= PROBLEM =
Could you tally the lines in the listing below that include the word "section"? Respond with the total alone.

= INFORMATION SHOWN =
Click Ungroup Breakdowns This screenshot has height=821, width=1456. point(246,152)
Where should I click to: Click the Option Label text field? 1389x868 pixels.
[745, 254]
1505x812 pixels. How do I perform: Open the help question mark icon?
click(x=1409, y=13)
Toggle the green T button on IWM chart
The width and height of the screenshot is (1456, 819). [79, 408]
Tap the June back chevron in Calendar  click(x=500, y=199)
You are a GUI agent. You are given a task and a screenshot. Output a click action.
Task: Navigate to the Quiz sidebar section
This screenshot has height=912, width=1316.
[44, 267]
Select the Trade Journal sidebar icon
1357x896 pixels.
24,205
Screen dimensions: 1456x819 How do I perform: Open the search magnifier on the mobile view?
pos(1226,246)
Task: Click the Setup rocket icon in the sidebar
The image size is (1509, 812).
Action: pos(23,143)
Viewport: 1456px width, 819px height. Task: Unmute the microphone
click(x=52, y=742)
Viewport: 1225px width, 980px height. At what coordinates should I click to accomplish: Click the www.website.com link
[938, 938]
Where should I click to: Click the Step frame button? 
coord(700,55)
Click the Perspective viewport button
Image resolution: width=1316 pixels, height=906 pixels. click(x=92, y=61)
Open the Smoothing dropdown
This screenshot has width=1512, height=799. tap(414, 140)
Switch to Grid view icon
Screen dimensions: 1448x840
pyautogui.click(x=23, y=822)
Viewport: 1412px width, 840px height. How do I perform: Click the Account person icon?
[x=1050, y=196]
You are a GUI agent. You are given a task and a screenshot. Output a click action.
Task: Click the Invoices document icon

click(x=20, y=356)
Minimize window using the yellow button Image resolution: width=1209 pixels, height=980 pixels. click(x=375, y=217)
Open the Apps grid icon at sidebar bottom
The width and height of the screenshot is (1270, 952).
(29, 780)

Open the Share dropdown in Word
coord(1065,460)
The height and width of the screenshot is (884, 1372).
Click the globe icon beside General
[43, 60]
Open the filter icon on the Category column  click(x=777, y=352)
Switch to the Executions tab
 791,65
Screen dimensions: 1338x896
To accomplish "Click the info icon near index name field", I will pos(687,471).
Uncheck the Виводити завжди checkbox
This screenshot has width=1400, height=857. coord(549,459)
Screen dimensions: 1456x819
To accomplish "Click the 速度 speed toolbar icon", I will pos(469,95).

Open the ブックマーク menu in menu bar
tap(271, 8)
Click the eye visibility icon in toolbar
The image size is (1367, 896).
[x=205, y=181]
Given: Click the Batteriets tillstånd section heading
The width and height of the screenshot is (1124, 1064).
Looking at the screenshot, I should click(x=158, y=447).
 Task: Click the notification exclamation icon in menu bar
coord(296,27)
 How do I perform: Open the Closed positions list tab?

= ANSWER SPACE =
2